Task goal: Print the piece titled "A Thought for the Times" in full, word for word, without changing anything.

Excerpt to read:
———

1930s >> 1938 >> no-408-august-1938

A Thought for the Times

It is evening. One of those warm evenings after rain. There are heavy clouds over most of the sky with a steely reflection from the sun, which is sinking in a dull red mist. On the lake the swallows are swooping and skimming along the surface of the water in swift waves of flight. The swallows are numerous and they dip to the water, rise over the island, and circle back again. Here and there a boat moves quietly along with the soft, leisurely plash of oars. Strolling by the water one is filled with a peace that it seems impossible to disturb.

 

Three girls pass by talking. One of them is German and she is saying to her companions, in the quaint English of a foreigner: “I learnt English first, and then French.”Suddenly the quietness is broken by the throb of an engine, and an aeroplane wheels in a circle out of the clouds above. Immediately an element of dread stirs one to give a frightened glance up. There is something ominous in the drone of the engine overhead. Is it a bombing machine? Whatever it may be it is a harbinger of the force that can shatter to pieces this peaceful scene.

 

The three girls have crossed the bridge and are strolling along on the other side of the lake, talking to each other with the animation of joyous youth. They have no quarrel with each other, although they belong to different nations that may be at one another’s throats at any moment.

 

What is it that stirs up peaceful and friendly people to make war on one another? War with all its bloodshed and destruction; its maiming of youth and desolating of homes; its glorification of poor shivering boys in trenches, longing pitifully for the home fires so many of them never live to see.

———

Given information:
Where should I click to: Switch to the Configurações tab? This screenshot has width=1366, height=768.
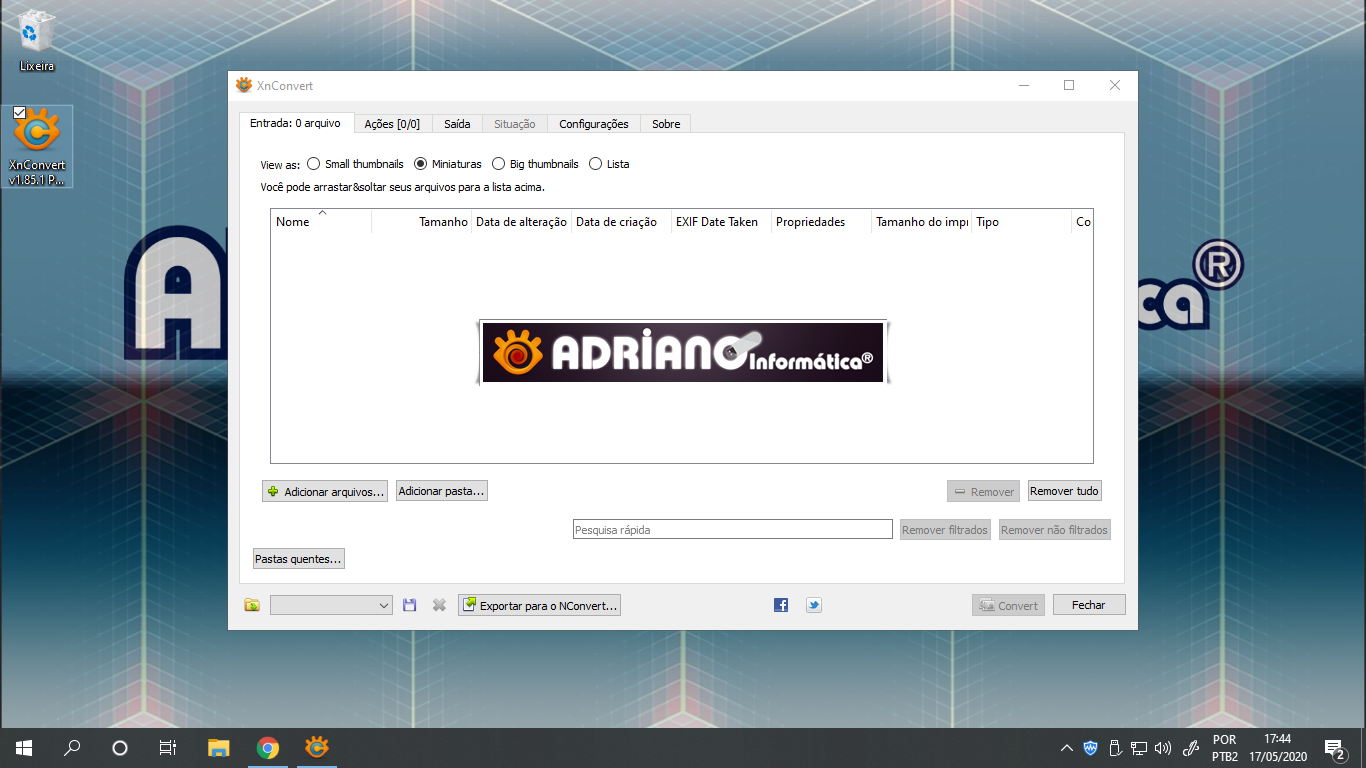593,123
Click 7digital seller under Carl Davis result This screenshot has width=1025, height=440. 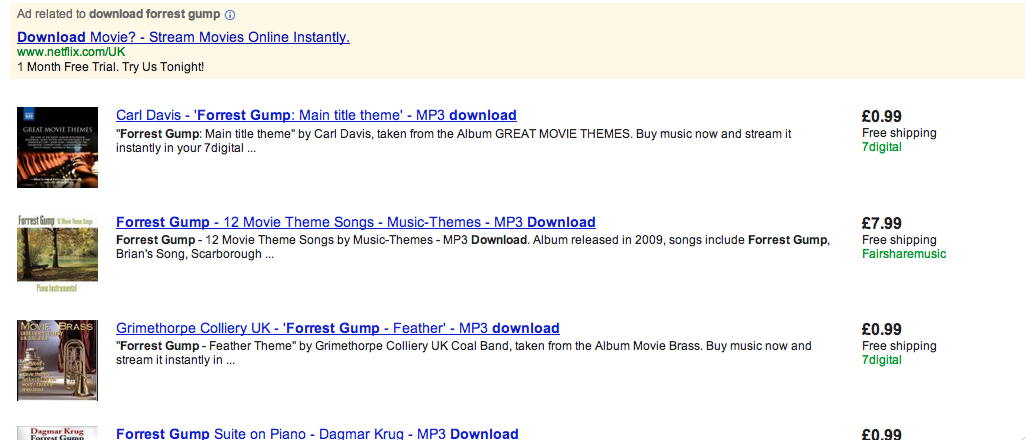point(881,147)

———

Result of the exercise:
1930s >> 1938 >> no-408-august-1938

A Thought for the Times

It is evening. One of those warm evenings after rain. There are heavy clouds over most of the sky with a steely reflection from the sun, which is sinking in a dull red mist. On the lake the swallows are swooping and skimming along the surface of the water in swift waves of flight. The swallows are numerous and they dip to the water, rise over the island, and circle back again. Here and there a boat moves quietly along with the soft, leisurely plash of oars. Strolling by the water one is filled with a peace that it seems impossible to disturb.

 

Three girls pass by talking. One of them is German and she is saying to her companions, in the quaint English of a foreigner: “I learnt English first, and then French.”Suddenly the quietness is broken by the throb of an engine, and an aeroplane wheels in a circle out of the clouds above. Immediately an element of dread stirs one to give a frightened glance up. There is something ominous in the drone of the engine overhead. Is it a bombing machine? Whatever it may be it is a harbinger of the force that can shatter to pieces this peaceful scene.

 

The three girls have crossed the bridge and are strolling along on the other side of the lake, talking to each other with the animation of joyous youth. They have no quarrel with each other, although they belong to different nations that may be at one another’s throats at any moment.

 

What is it that stirs up peaceful and friendly people to make war on one another? War with all its bloodshed and destruction; its maiming of youth and desolating of homes; its glorification of poor shivering boys in trenches, longing pitifully for the home fires so many of them never live to see.